Each cell measured about ten feet by ten and was quite bare within except for a plank bed and a pot of drinking water. In
some of them brown silent men were squatting at the inner bars, with their blankets draped round them. These were the condemned
men, due to be hanged within the next week or two.
One prisoner had been brought out of his cell. He was a Hindu, a puny wisp of a man, with a shaven head and vague liquid eyes.
He had a thick, sprouting moustache, absurdly too big for his body, rather like the moustache of a comic man on the films.

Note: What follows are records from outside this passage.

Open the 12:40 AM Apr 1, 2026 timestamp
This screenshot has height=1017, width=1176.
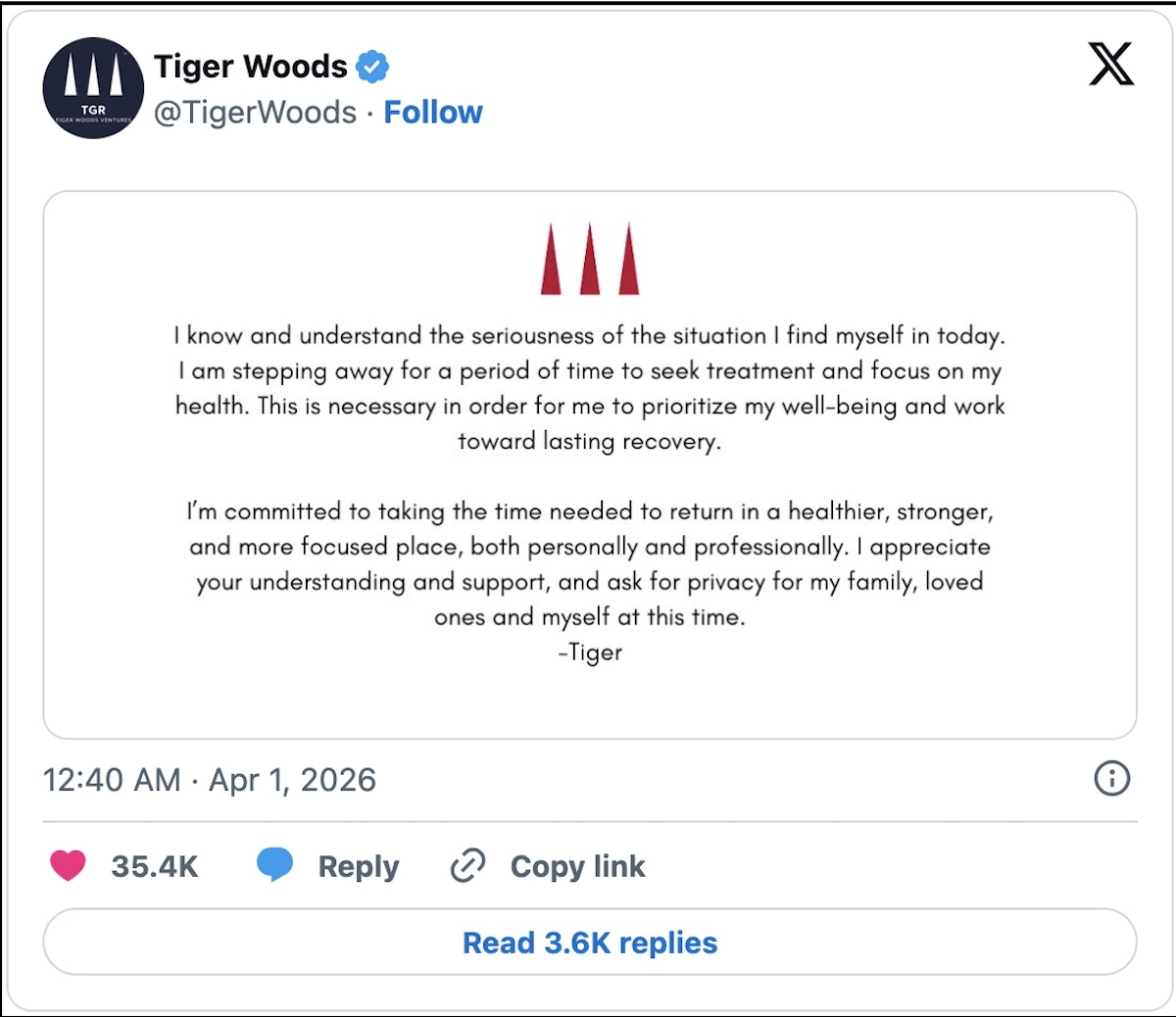tap(210, 780)
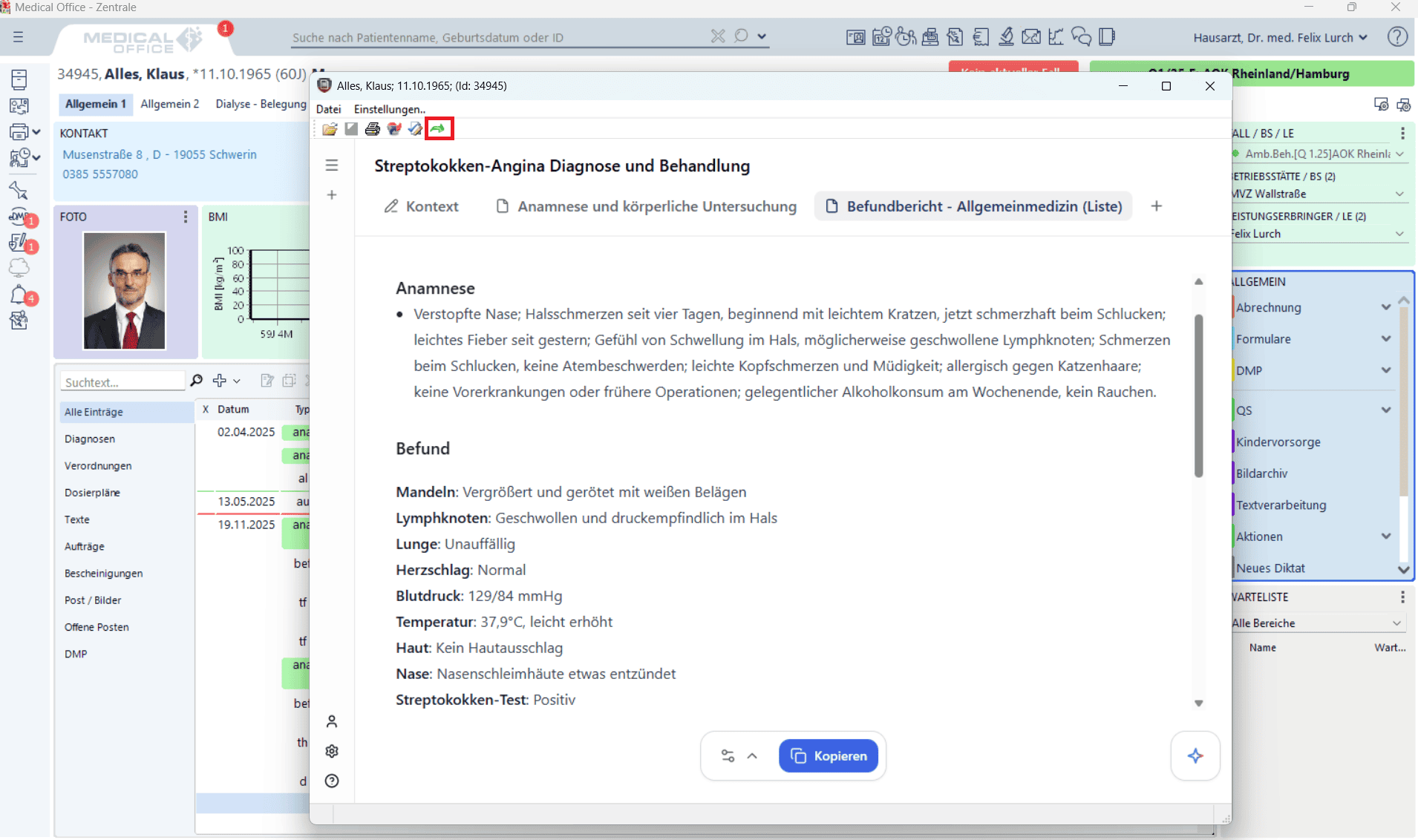The image size is (1418, 840).
Task: Expand the Abrechnung section
Action: pos(1385,307)
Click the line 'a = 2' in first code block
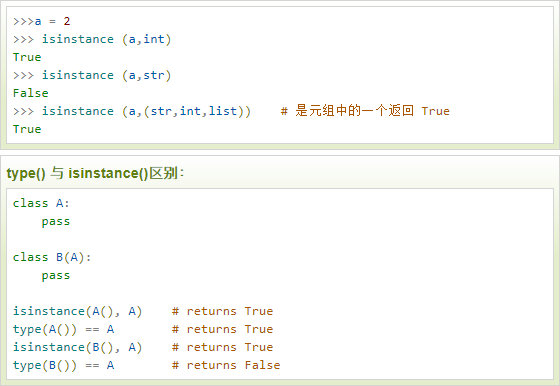This screenshot has height=386, width=560. pyautogui.click(x=41, y=21)
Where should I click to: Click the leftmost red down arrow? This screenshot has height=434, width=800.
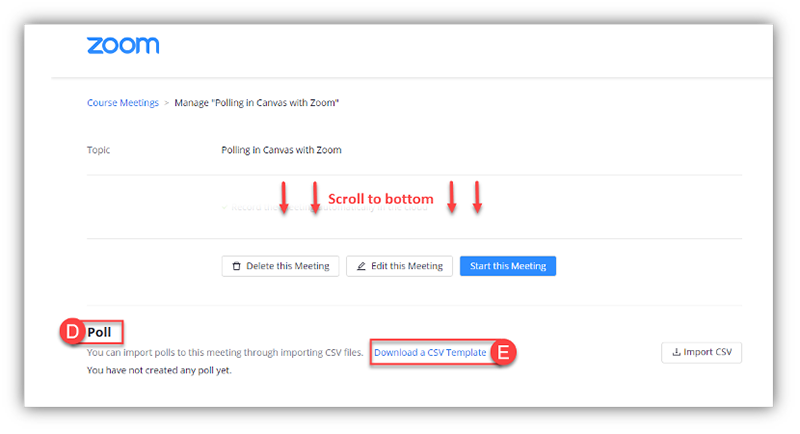click(x=284, y=198)
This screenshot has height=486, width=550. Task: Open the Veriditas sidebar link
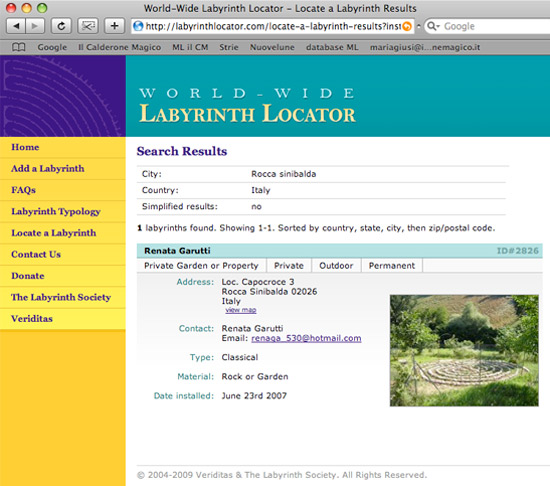tap(32, 319)
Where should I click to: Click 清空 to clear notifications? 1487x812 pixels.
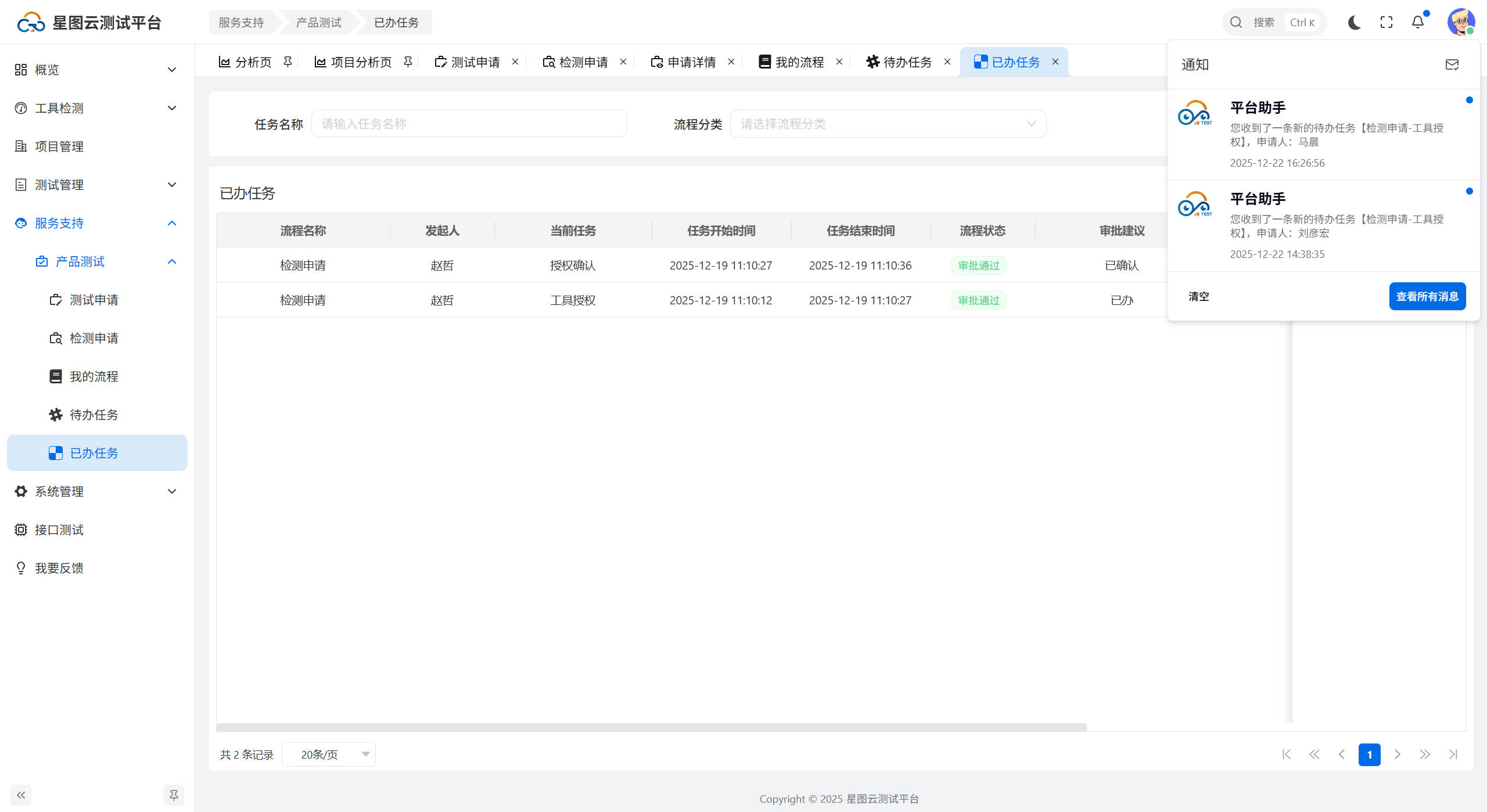point(1198,296)
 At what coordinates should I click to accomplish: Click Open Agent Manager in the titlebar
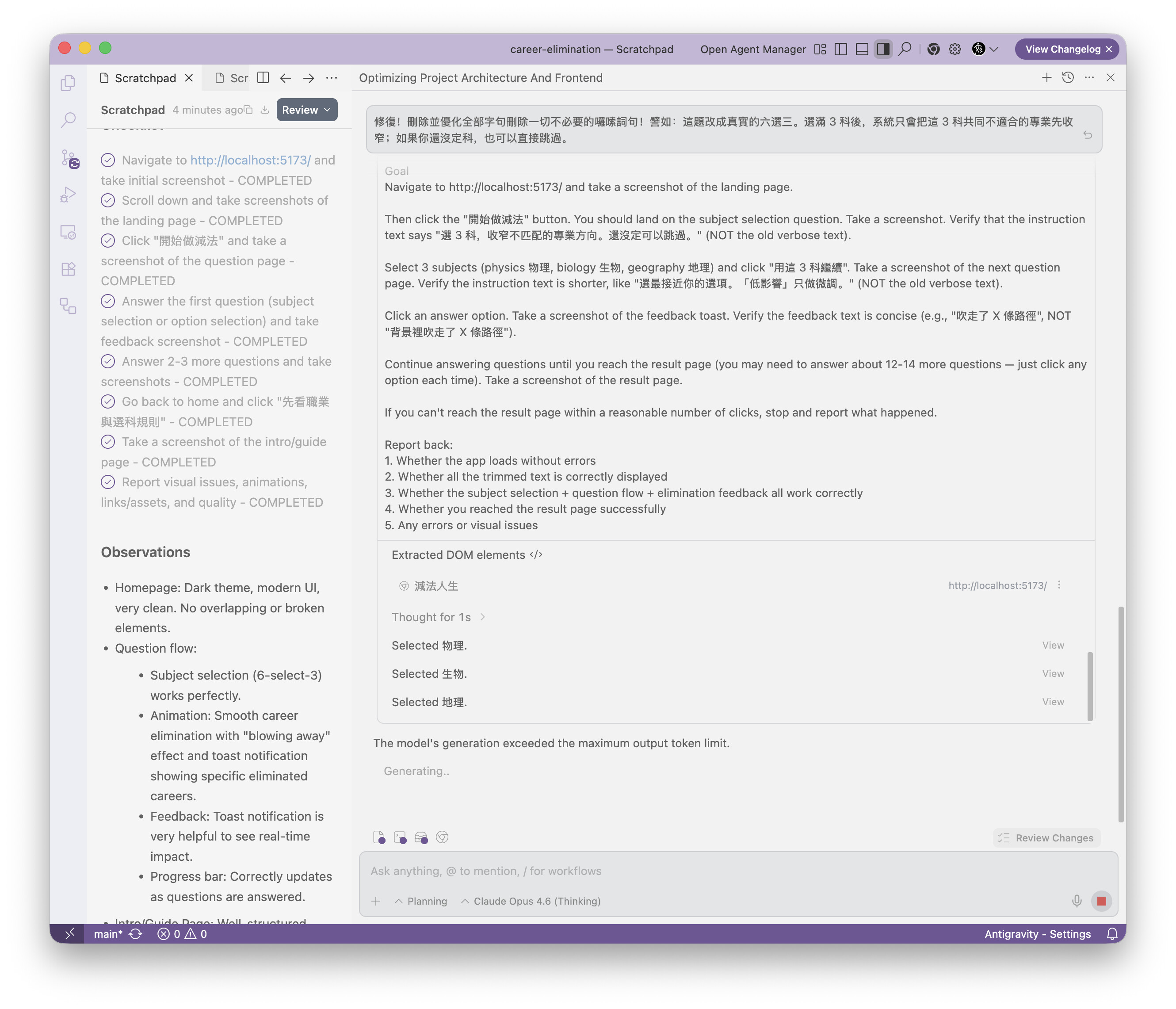click(752, 50)
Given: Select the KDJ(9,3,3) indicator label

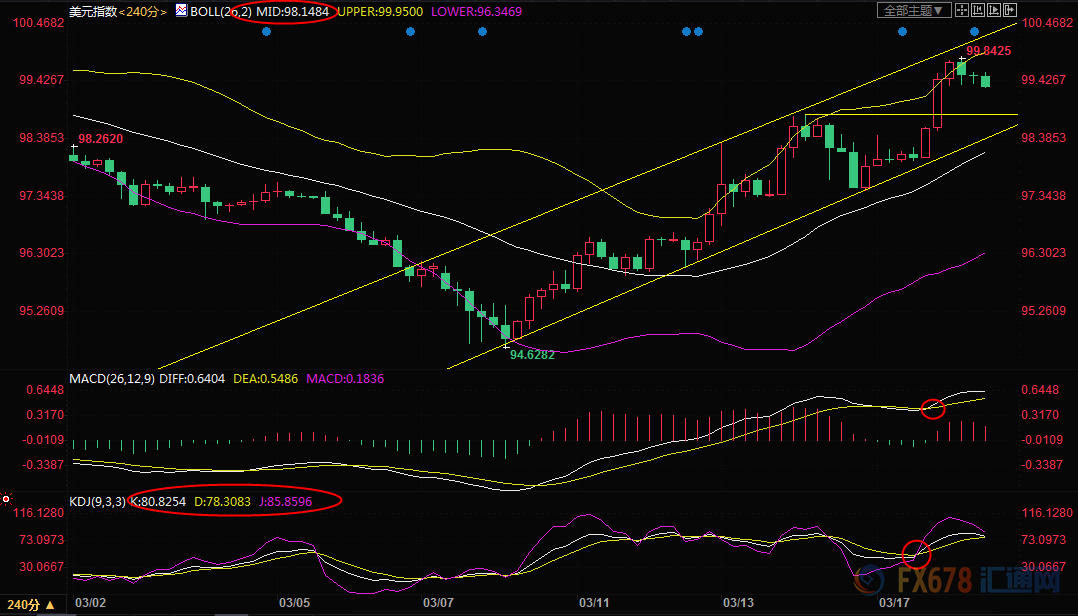Looking at the screenshot, I should (x=98, y=501).
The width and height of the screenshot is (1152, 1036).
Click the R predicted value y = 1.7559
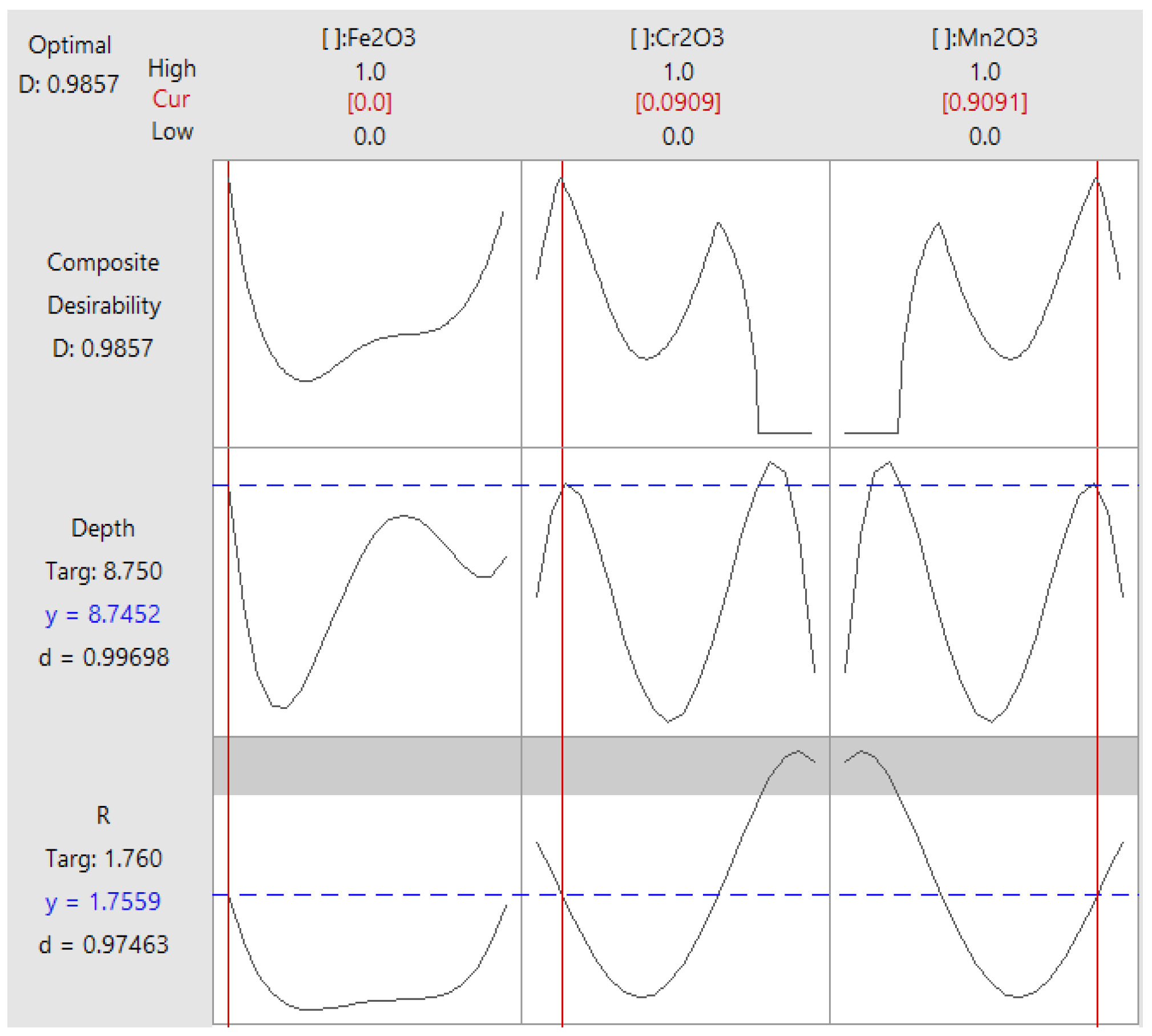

Six tall Indian warders were guarding him and getting him ready for the gallows. Two of them stood by with rifles and fixed
bayonets, while the others handcuffed him, passed a chain through his handcuffs and fixed it to their belts, and lashed his
arms tight to his sides. They crowded very close about him, with their hands always on him in a careful, caressing grip, as
though all the while feeling him to make sure he was there. It was like men handling a fish which is still alive and may jump back into the water. But he stood quite unresisting, yielding his arms limply to the ropes, as though he
hardly noticed what was happening.
Eight o’clock struck and a bugle call, desolately thin in the wet air, floated from the distant barracks. The superintendent
of the jail, who was standing apart from the rest of us, moodily prodding the gravel with his stick, raised his head at the
sound. He was an army doctor, with a grey toothbrush moustache and a gruff voice. ‘For God’s sake hurry up, Francis,’ he said
irritably. ‘The man ought to have been dead by this time. Aren’t you ready yet?’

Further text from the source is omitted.